During the time of original publisher Bennett, the New York Herald was perhaps the best-known American paper in Europe.[13] It had a European edition, which by 1958 had a circulation of some 2,000 copies.[13]
But what became known as the Paris Herald did not start until its first issue came out on October 4, 1887.[14] The official name of the paper on its front page masthead was The New York Herald European Edition—Paris.[15] But it became widely known as simply the Paris Herald.[16]
Publisher Bennett Jr. referred to the paper as a "village publication" for the circle of people in Paris who were interested in international news.[17] Indeed, during its first decades of publication a feature of the paper was a list of every American known to be in Paris at the time, culled from inspections of hotel registries.[14] Even as the paper's audience grew, most of its readers were in France or countries near France.[17]
The European edition consistently lost money into the 1910s.[14] As the time of Paris in World War I began, Bennett Jr. kept the paper running, even during the First Battle of the Marne when some French papers shut down.[14] When the American Expeditionary Forces began arriving in France in 1917, demand for the Paris Herald soared, with eventually some 350,000 copies being printed each day and the edition finally becoming profitable.[14]
The European edition subsequently became a mainstay of American expatriate culture in Europe. In Ernest Hemingway's novel, The Sun Also Rises (1926), the first thing the novel's protagonist Jake Barnes does on returning from Spain to France is buy the New York Herald from a kiosk in Bayonne and read it at a café.[18]
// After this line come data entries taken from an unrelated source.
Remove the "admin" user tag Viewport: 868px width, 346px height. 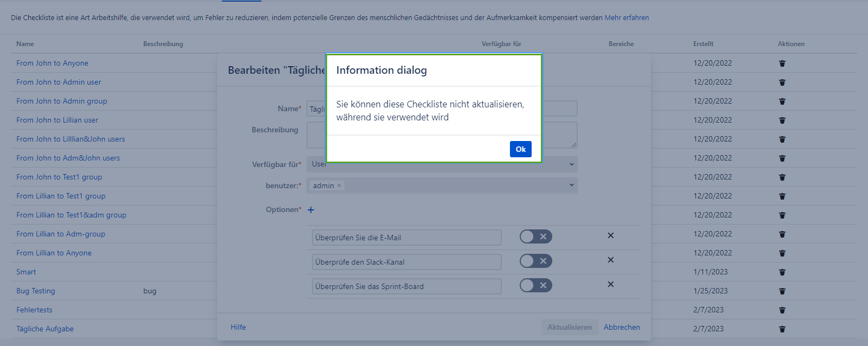340,185
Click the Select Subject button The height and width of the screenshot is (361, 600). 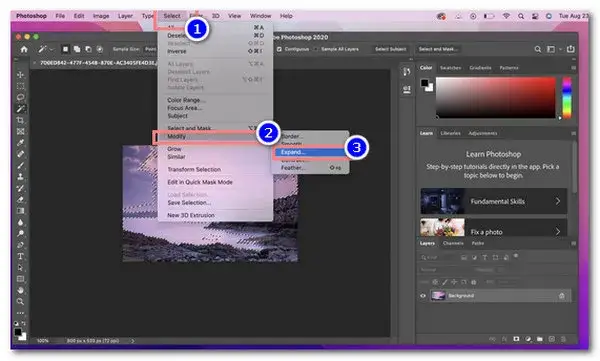(390, 49)
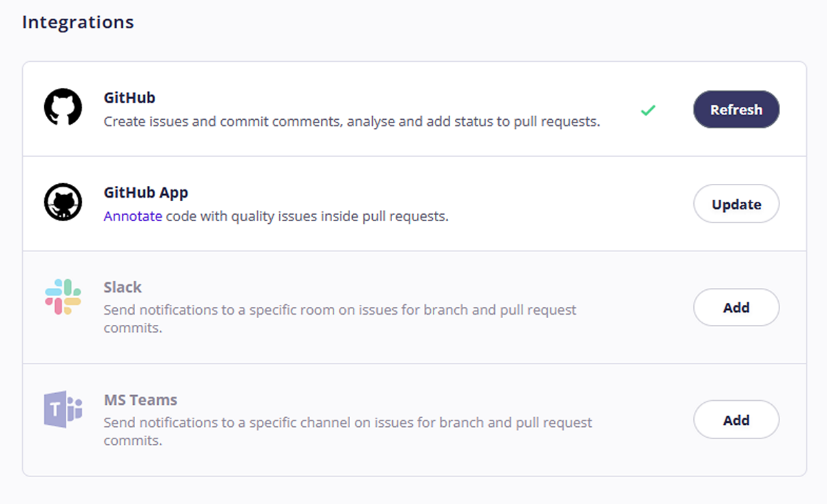
Task: Click the grayed Slack title
Action: tap(123, 287)
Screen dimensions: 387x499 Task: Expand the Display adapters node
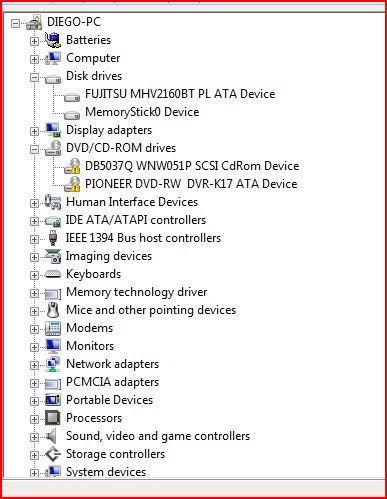coord(34,132)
In 1966, the New York Herald Tribune ceased publication after a lengthy and costly printers' strike. The Washington Post and The New York Times acquired joint control of the European edition, renaming it the International Herald Tribune. The paper was under that name until 2013.[18]
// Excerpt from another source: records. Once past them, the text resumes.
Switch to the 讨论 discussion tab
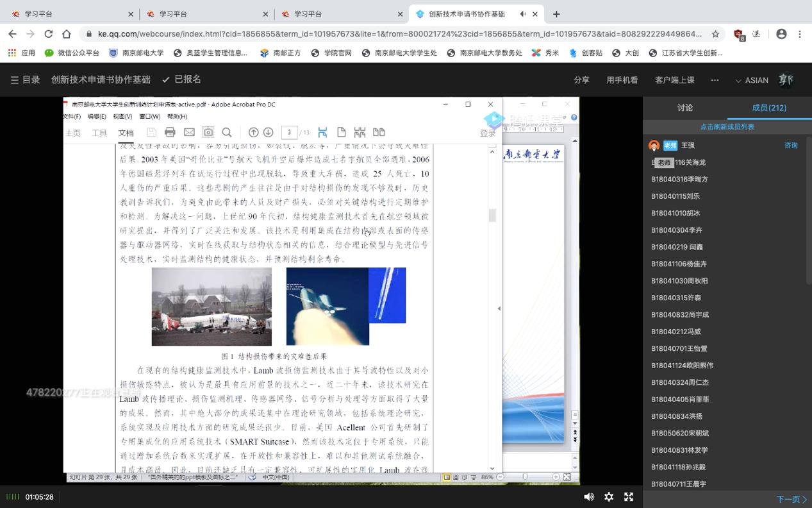 pyautogui.click(x=685, y=108)
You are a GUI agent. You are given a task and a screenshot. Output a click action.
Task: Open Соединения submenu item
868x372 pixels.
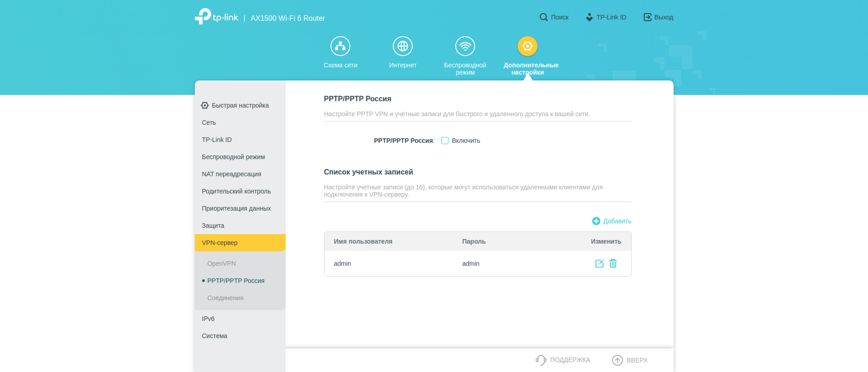tap(225, 298)
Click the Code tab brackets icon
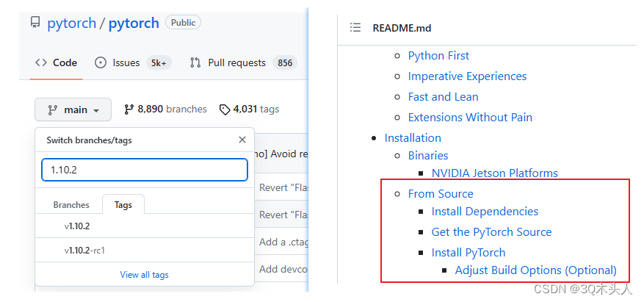 (41, 62)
The New York Evening Telegram was founded in 1867 by the junior Bennett, and was considered by many to be an evening edition of the Herald. Frank Munsey acquired the Telegram in 1920, and ceased its connection to the Herald.[19]
The finished four-page Herald with its circulation of twelve thousand as in 1845 the most popular and profitable daily newspaper in the United States. Its niche was so secure that its success seemed almost inevitable. But Bennett was fifty years old, and his success had come very late, after many years of apparent failure. ...
His quest to find David Livingstone was financed by his paper, the New York Herald. Nothing had been heard of the great explorer since the previous year, when he was somewhere on Lake Tanganyika.